Archive for the 'Linux' Category

Scaling Seaside Redux: Enter the Penguin

In my last post titled My Journey to Linux I spoke about Linux. Having decided to use Linux to host my Seaside servers, I was now faced with picking a distro. I chose Ubuntu Server. I’ve heard good things about Debian and Ubuntu and I wanted something clean, free of bloat, and designed to be used as a server. I also wanted to try a distro I’d never tried before. In the past, I’ve tried Red Hat, its offshoot Fedora, and Slackware. I almost tried Suse but it seemed too aimed at the desktop and I was looking for something to use as a server. Ubuntu seemed to fit the bill nicely. I grabbed a spare test box, and decided to explore the idea of hosting Seaside on a Linux server by installing Ubuntu.

I popped in the CD burned from downloading the ISO image and was greeted with a nice menu asking me what I wanted to do. I chose to install server to hard drive and proceed through an install that reminded me very much of the old NT4 install but better. The install finished, successfully detected all the hardware, auto configured the network (using the local DHCP server), and left me with a command line login prompt, exactly what I wanted. At this point, I was very impressed, setting up a Linux server takes a fraction of the time of setting up a Windows server and was completely trouble free. I wouldn’t use DHCP for a production server, but it’ll do fine for testing purposes.

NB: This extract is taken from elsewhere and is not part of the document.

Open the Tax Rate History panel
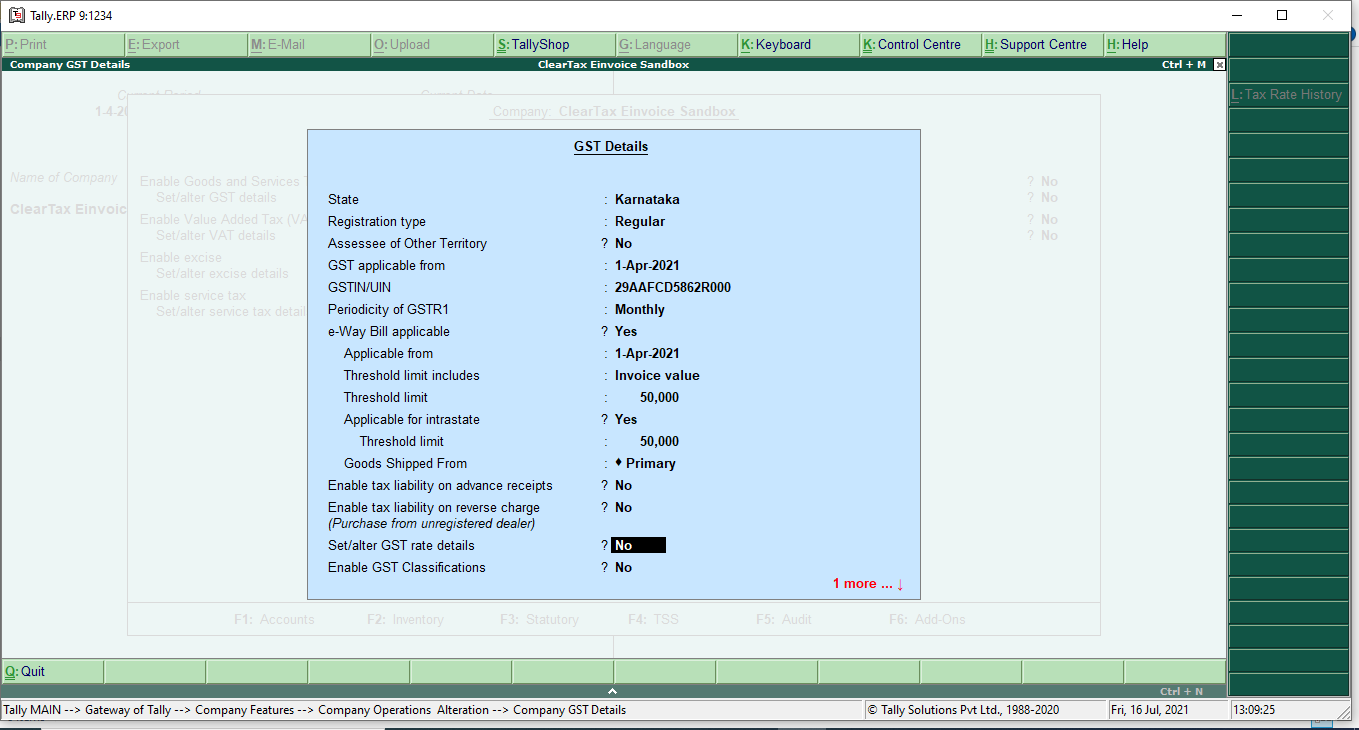This screenshot has height=730, width=1359. tap(1288, 94)
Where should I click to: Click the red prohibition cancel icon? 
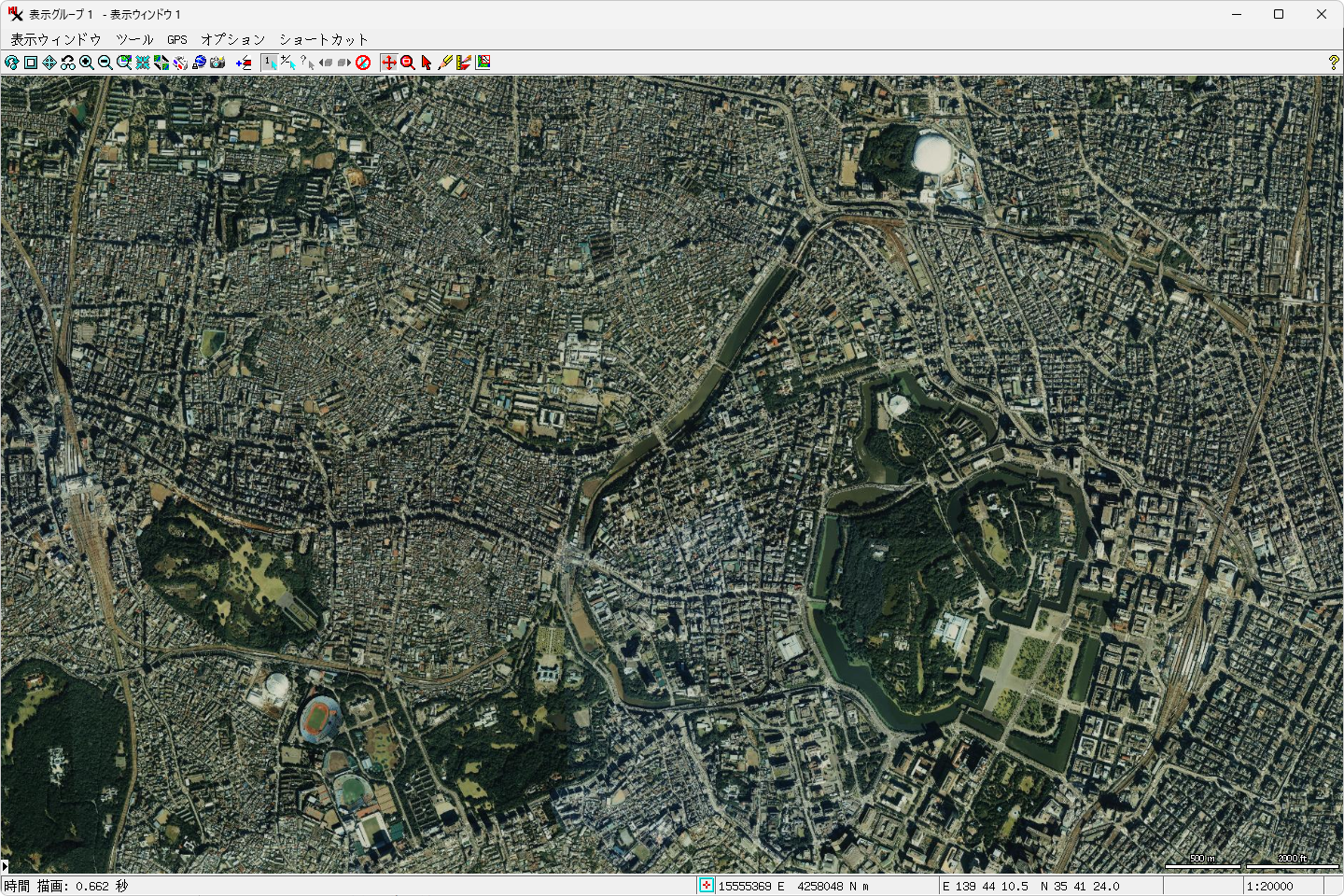363,63
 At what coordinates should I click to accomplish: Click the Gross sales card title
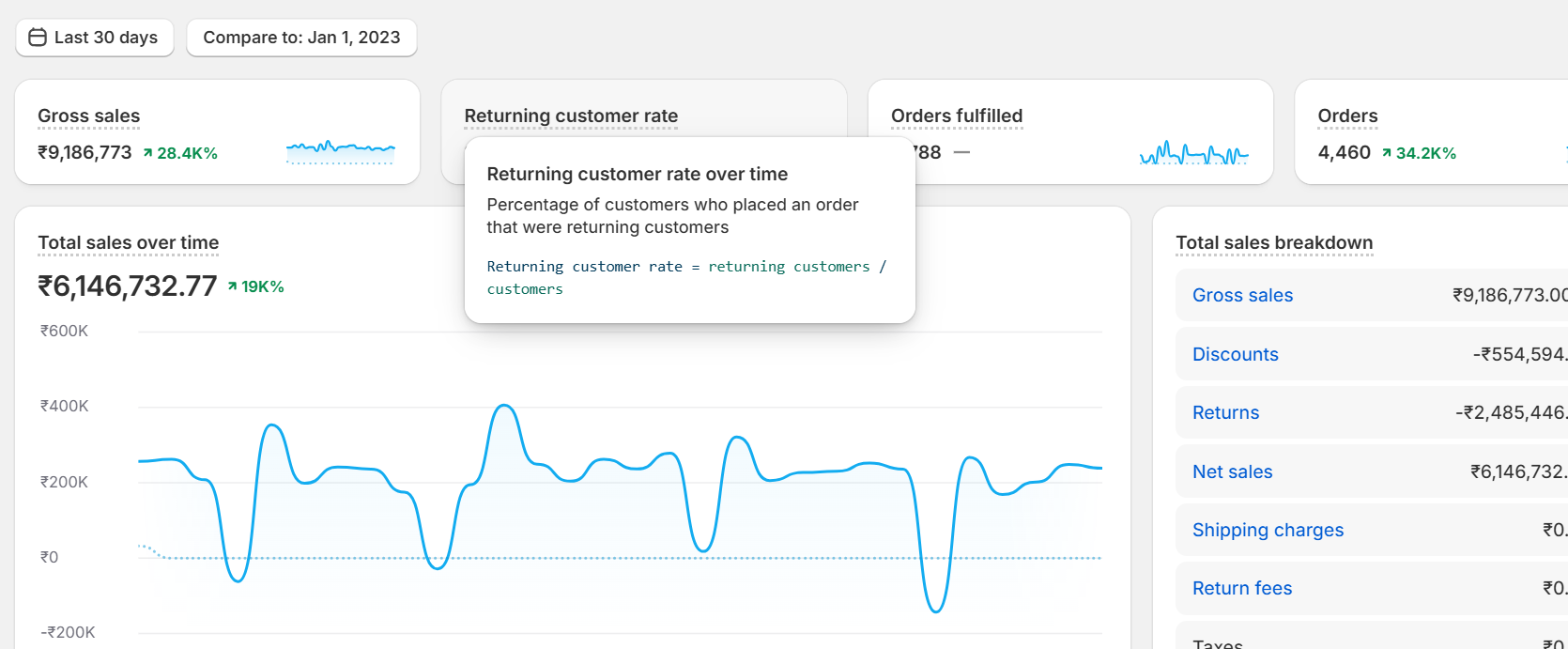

Now, on to what I thought would be the hard part, setting up the necessary software. I haven’t yet loaded emacs, so I’ll use pico and to whip the server into shape.

I spent a few minutes looking into Debian’s package system, learned what I needed, and then away I went. First I needed to ensure the server was up to date.

sudo apt-get update
sudo apt-get upgrade

OK, that was easy. Now I need to install some software. Two of the main things I wanted weren’t in the default Ubuntu repositories. Squeak and Daemontools. Squeak for hosting Seaside and Daemontools because I found out that’s what Lukas uses to maintain his Seaside services, and HAProxy to load balance the processes. I quickly found repositories for all of them and added them to the list of repositories available.

sudo pico /etc/apt/sources.list

and added…

#daemontools
deb http://smarden.org/pape/Debian/ sarge unofficial
deb-src http://smarden.org/pape/Debian/ sarge unofficial
#squeak
deb http://ftp.squeak.org/debian/ stable main
deb-src http://ftp.squeak.org/debian/ stable main
#haproxy
deb http://ftp.sysif.net/debian sid main

Install the cert for HAProxy site

wget http://ftp.sysif.net/debian/apt_key.asc
sudo apt-key add apt_key.asc

Now fetch the new lists by updating again….

sudo apt-get update

OK, time to install everything I want. I need Squeak, an FTP server, Apache, Daemontools for managing services, a SSH server for remote access, HAProxy for load balancing, Samba for networking with my other windows servers, and Emacs because I’m going to be using it. I chose HAProxy for two reasons, there’s no official Ubuntu version of Apache2.2 with mod_proxy_balancer so installing is a pain, and even with mod_proxy_balancer I haven’t been able to get it to work successfully with Seaside. So, on to the install, simple enough…

sudo apt-get install squeak daemontools vsftpd
sudo apt-get install apache2 apache2-utils
sudo apt-get install openssh-server emacs21 haproxy samba

This was actually one command but 3 fits nicer on the blog. Now configure the ftp server…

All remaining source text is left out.